Il Paradiso in Terra che la cattiva politica sogna è un Paese che regala la più
ampia discrezionalità d’azione, la quasi totale assenza di vincoli per poter
fare impunemente quel cazzo che gli pare. Ciò significa consentire che
l’opinione pubblica – ovvero il pensiero, il giudizio del popolo sovrano su una
data questione – sia edificata ad hoc da giornalisti, opinionisti al soldo del
potere … il ritratto del nostro Paese insomma.
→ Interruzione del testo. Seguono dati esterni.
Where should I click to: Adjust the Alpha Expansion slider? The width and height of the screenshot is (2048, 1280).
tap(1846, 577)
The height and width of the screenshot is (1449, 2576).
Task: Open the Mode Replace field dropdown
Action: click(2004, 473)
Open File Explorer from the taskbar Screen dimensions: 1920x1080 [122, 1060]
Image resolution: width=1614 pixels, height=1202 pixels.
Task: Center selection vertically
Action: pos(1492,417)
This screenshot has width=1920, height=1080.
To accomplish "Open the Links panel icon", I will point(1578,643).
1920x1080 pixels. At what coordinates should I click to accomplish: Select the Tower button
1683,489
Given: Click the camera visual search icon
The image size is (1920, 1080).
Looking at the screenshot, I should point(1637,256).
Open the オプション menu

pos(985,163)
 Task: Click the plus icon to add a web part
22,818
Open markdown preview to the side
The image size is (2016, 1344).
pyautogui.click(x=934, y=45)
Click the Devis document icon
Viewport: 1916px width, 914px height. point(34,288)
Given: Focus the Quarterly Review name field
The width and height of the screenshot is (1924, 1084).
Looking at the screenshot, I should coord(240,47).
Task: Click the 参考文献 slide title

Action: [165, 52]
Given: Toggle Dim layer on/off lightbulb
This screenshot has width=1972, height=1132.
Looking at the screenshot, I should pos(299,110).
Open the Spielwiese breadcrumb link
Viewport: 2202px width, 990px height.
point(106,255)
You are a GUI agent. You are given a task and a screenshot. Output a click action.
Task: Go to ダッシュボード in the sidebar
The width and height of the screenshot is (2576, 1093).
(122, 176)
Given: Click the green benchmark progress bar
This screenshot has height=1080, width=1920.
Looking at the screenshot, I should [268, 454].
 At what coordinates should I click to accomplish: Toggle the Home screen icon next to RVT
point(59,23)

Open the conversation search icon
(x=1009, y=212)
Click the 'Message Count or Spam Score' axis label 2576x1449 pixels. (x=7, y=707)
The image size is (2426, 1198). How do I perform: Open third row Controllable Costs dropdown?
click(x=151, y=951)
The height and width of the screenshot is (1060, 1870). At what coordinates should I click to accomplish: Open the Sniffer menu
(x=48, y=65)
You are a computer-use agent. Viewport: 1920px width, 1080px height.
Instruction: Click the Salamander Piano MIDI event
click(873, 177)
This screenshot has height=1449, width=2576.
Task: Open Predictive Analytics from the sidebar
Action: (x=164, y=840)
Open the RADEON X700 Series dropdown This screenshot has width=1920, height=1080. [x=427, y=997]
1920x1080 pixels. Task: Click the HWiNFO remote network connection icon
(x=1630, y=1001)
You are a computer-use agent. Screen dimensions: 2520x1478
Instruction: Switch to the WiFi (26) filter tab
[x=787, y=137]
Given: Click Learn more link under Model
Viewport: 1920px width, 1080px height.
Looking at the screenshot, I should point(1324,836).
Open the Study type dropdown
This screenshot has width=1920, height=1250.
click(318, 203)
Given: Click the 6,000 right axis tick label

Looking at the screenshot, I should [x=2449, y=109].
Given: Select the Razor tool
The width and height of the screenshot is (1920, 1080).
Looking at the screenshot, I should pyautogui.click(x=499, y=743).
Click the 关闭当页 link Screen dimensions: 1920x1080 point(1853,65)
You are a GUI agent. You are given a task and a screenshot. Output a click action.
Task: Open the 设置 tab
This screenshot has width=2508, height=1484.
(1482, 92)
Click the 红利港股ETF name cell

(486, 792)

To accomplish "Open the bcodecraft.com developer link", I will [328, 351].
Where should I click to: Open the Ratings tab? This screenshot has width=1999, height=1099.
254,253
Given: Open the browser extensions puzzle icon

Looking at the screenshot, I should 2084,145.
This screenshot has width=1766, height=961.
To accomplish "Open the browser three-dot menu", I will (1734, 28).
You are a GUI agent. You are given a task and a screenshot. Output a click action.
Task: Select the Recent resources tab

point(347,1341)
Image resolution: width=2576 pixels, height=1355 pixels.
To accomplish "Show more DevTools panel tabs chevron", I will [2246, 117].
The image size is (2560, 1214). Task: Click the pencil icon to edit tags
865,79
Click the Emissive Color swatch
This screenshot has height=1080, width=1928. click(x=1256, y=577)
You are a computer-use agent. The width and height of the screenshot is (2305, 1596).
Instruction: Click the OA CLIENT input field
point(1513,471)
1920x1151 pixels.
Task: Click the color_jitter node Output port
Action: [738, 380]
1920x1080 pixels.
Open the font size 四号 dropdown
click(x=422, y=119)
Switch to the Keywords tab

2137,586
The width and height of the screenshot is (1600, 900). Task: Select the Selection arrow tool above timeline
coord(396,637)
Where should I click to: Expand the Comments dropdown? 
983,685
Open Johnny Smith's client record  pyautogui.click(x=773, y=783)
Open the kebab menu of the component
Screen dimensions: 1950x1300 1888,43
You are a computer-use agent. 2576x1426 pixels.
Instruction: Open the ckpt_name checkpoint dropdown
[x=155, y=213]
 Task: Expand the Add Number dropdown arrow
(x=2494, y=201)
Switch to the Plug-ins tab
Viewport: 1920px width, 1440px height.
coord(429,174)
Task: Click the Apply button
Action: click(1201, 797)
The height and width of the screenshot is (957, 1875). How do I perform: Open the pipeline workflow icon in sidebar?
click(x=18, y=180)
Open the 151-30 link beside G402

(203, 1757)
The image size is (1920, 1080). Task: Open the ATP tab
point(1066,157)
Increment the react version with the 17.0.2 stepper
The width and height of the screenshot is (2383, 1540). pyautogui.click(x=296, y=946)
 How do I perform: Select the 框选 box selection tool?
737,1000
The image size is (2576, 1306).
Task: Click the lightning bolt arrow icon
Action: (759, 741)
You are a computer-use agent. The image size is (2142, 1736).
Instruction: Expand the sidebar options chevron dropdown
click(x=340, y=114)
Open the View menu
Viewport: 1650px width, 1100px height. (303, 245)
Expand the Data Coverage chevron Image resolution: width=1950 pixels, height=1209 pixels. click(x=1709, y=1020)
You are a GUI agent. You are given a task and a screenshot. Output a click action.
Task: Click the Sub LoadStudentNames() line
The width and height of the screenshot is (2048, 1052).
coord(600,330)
Rispondere alla cattiva politica fregandosene significa contribuire ad
alimentarla.
Coltivare (ndr: è la radice di cultura) un forte impegno civile/sociale si
traduce nell’assegnare precisi paletti entro cui ridurre lo spazio di manovra
della politica attiva. La società civile deve formulare a voce alta quel che
desidera, affinchè le relative istanze vengano recepite nell’indirizzo politico
del governo.
E questa, beninteso, è una critica che parte proprio dall’osservazione di me
stesso, di quel che in questi anni avrei potuto fare e non ho fatto,
dire/denunciare e non ho detto.
D’altronde c’è voluto un giovanotto francese di 96 anni, Stéphane Hessel (morto
a febbraio), con un suo pamphlet divenuto famoso, per denunciare il nostro
immobilismo e esortarci a manifestare attivamente la nostra indignazione … “Indignez-vous!”.
Egli ha vissuto sulla sua pelle le nefaste conseguenze di regimi politici
edificati da mostri che la nostra indifferenza ha partorito: allora Italia e
Germania preferirono una soluzione comoda per reagire a malumore e
insoddisfazione serpeggianti, e scelsero di cavarsi dall’impaccio mettendosi
nelle mani dei salvatori della patria, restando a guardare dalla finestra.
Io voglio pensare – si fa per scherzare - che la nostra scelta di stare a
guardare sia frutto della pura curiosità intellettuale: è da quando la politica
ha imboccato la via della decadenza che continuiamo a ripeterci – alla
Totò/Pasquale – “chissà questi dove vogliono arrivare?”.
Il nonnetto francese – che nient’affatto gli andava di scherzare – ci invitava a
riempire le piazze per far sentire il peso di milioni di cervelli … pensanti.